Business professors, for example, are examining the Islamic State’s marketing and branding strategies.

“We do not understand the movement, and until we do, we are not going to defeat it,” he said, according to the confidential minutes of a conference call he held with the experts. “We have not defeated the idea. We do not even understand the idea.”

General Nagata’s frustration is shared by other American officials. Even as President Obama and his top civilian and military aides express growing confidence that Iraqi troops backed by allied airstrikes have blunted the Islamic State’s momentum on the ground in Iraq and undermined its base of support in Syria, other officials acknowledge they have barely made a dent in the larger, longer-term campaign to kill the ideology that animates the terrorist movement.

Four months after his initial session with the outside advisers, General Nagata, one of the military’s rising stars and the man Mr. Obama has tapped to train a Pentagon-backed army of Syrian rebels to fight the Islamic State, is still searching for answers.

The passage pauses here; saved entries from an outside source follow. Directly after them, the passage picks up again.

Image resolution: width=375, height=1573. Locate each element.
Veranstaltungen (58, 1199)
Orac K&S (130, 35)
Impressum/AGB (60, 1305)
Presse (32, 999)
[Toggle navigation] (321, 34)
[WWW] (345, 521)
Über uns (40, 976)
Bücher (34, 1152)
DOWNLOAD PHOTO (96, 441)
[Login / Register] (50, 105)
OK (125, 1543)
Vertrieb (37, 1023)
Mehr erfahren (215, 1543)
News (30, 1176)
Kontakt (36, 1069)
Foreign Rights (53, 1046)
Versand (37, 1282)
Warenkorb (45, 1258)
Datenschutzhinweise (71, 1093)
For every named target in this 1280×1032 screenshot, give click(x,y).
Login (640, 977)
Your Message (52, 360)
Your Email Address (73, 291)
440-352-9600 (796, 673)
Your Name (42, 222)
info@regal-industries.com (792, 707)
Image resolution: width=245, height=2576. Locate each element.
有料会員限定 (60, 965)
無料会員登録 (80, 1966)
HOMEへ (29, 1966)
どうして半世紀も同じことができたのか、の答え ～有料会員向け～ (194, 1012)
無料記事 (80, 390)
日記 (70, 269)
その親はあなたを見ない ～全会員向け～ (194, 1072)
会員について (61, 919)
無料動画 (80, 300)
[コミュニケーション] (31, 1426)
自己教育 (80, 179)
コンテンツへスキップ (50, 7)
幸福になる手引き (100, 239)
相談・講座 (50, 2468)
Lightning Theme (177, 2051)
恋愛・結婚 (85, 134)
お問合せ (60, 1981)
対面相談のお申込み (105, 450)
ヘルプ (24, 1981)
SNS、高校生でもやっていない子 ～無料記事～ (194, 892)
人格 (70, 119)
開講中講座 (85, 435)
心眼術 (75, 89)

“Those questions and observations are my way of probing and questioning,” General Nagata said in a brief email this month, declining on orders from his superiors to say any more.

The minutes of internal conference calls between General Nagata and more than three dozen experts he convened through Pentagon channels in August and October offer an unusual insight into the struggle to understand the Islamic State as a movement, and where the American military’s top leaders are most focused.

One of the panel’s initial observations that has intrigued General Nagata is the Islamic State’s “capacity to control” a population, according to the minutes.

It is not so much the number of troops or types of weapons the militants use, the experts said. Rather, it is the intangible means by which the Islamic State, also called ISIS or ISIL, wrests and maintains control over territory and its people.

This ability, they discussed, centers on “psychological tactics such as terrorizing populations, religious and sectarian narratives, economic controls.”

The minutes reveal disagreements among the experts over whether ISIS’ main objective is ideological or territorial — General Nagata encourages competing views, urging the group to have “one hell of a debate” over his questions.

But the panel raised doubts whether ISIS “has the bureaucratic sophistication necessary to govern.”
“The fact that someone as experienced in counterterrorism as Mike Nagata is asking these kind of questions shows what a really tough problem this is,” said Michael T. Flynn, a retired three-star Army general and former director of the Defense Intelligence Agency who has publicly raised similar concerns.

A final report by the group, which draws from industry, academia and policy research organizations, is due next month.


How to defang the Islamic State’s enticing narrative weighs heavily on many other senior administration officials, as well as top leaders in the Middle East and Europe.